START SOURCE

I'll confess here to being surprised at the events summarized here. It's not that I didn't know how precarious a position Wikileaks occupies, but rather that I'm genuinely surprised that ICANN, Amazon, Paypal and various other supposedly neutral entities would cave in what seems like an effort coordinated by the U.S. government to suppress journalism.

A friend of mine recently pointed out that, back when I was still telling people that America hadn't yet become a fascist state, but that it was on the road to becoming one, this was one of my criteria for recognizing when the time had come to defect to the West. Hmmm.

#190 ::: Fragano Ledgister ::: (view all by) ::: December 05, 2010, 04:27 PM:

Serge #188: Instead of the Brooklyn Bridge, perhaps you could settle for this one?

#191 ::: HelenS ::: (view all by) ::: December 05, 2010, 04:43 PM:

Thank you, poets. May your fate never be that of Cinna.

(IOW, God be merciful to thee, a Cinna?)

#192 ::: heckblazer ::: (view all by) ::: December 05, 2010, 11:39 PM:

Earl Cooley III @ #174:
"Perhaps it's stating the obvious, but it seems to me that many people might have a desire to donate with reasonable anonymity... something that's not going to happen in a country without sane or decent privacy laws, banking or otherwise."

I suspect those people wouldn't have been using Wikileaks' PayPal account back when it was active. And seriously, in the US and Western Europe I see no risk to donating to a legit legal defense fund, most especially when it's for a guy who has made it his mission to loudly publicize official and corporate wrongdoing. If someone did mess with donors, Wikileaks would very loudly expose the wrongdoing.

Note also that I'm making a distinction here from the donations to support Wikileaks itself. Those also give wire instructions to accounts in countries with bank secrecy, but there I see a colorable argument that donors risk a charge of something like funding terrorism. Plus, those accounts also aren't in Assange's own name.

Constance @ #186:
"These might help clarify what are valid arguments and / or criticisms for and against Assange himself, Wikileaks as an organization, and what the objective of Wikileaks may be, which does seem to be one of evolution rather than stasis."

Thanks! That gives me some confidence, since it looks like Assange is steadily learning and the stuff I find worrying is likely due to him flying by the seat of his pants (I suspect one big reason why the existing press resents Wikileaks is that he is publicly and proudly re-inventing the wheel).

END SOURCE
START MATERIAL PROVIDED

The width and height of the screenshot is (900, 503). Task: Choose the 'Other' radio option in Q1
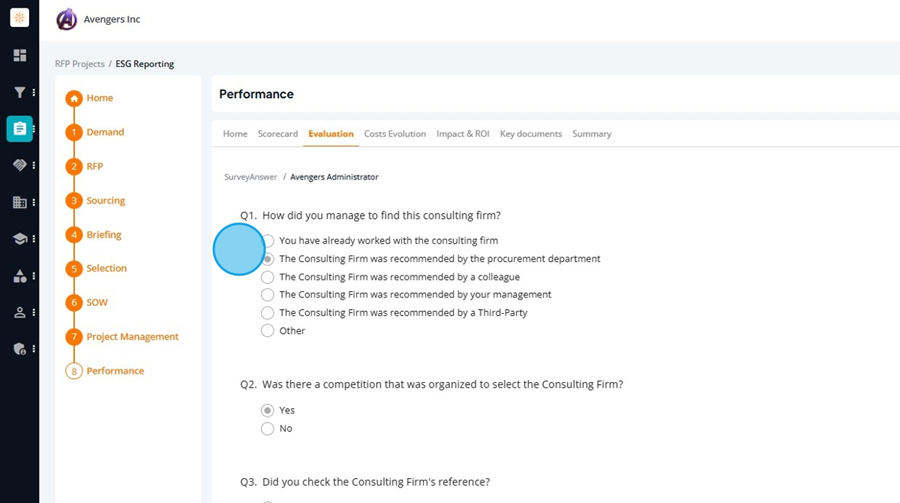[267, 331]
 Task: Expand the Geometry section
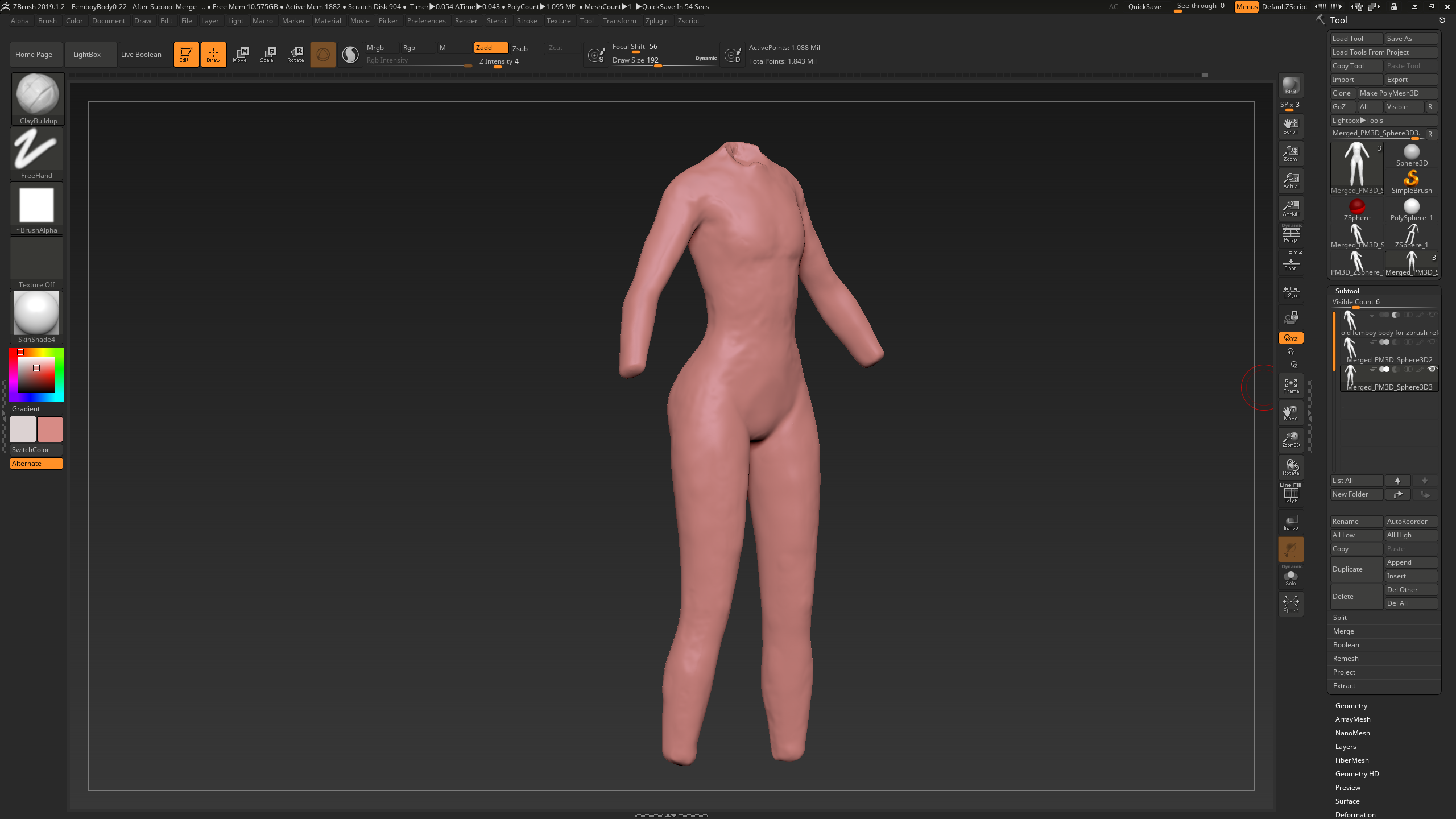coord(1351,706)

END MATERIAL PROVIDED

EXERCISE DIRECTIONS:
Extend the Wikileaks comment thread, starting right after its last sentence.

WRITTEN ANSWER:
To turn my criticism around and make it positive advice, I think Wikileaks needs to make its governance transparent because it will help it stay honest and keep its legitimacy. Given the precedent of Roman Polanski, I doubt a rape conviction would hurt Assange and Wikileaks very much. A solid conviction of wire fraud or insider trading, however, would completely destroy their credibility. The best way to prevent that is to have open governance since that way everyone can see Wikileaks is on the up-and-up while preventing the ability of someone to cook up evidence for false charges.

Peter Erwin @ #152:

“Wait -- Ahmadinejad assured us that it was a US plot directed against Iran!”

This is actually an example of why I think transparency would help Wikileaks. Because really, from the Iranian perspective you have this mysterious group that leaks American documents that do minimal harm to the current US government while hurting Iran. If it was clear that Wikileaks was not funded and operated by the CIA it would make it a lot harder for Ahmadinejad to claim otherwise with a straight face.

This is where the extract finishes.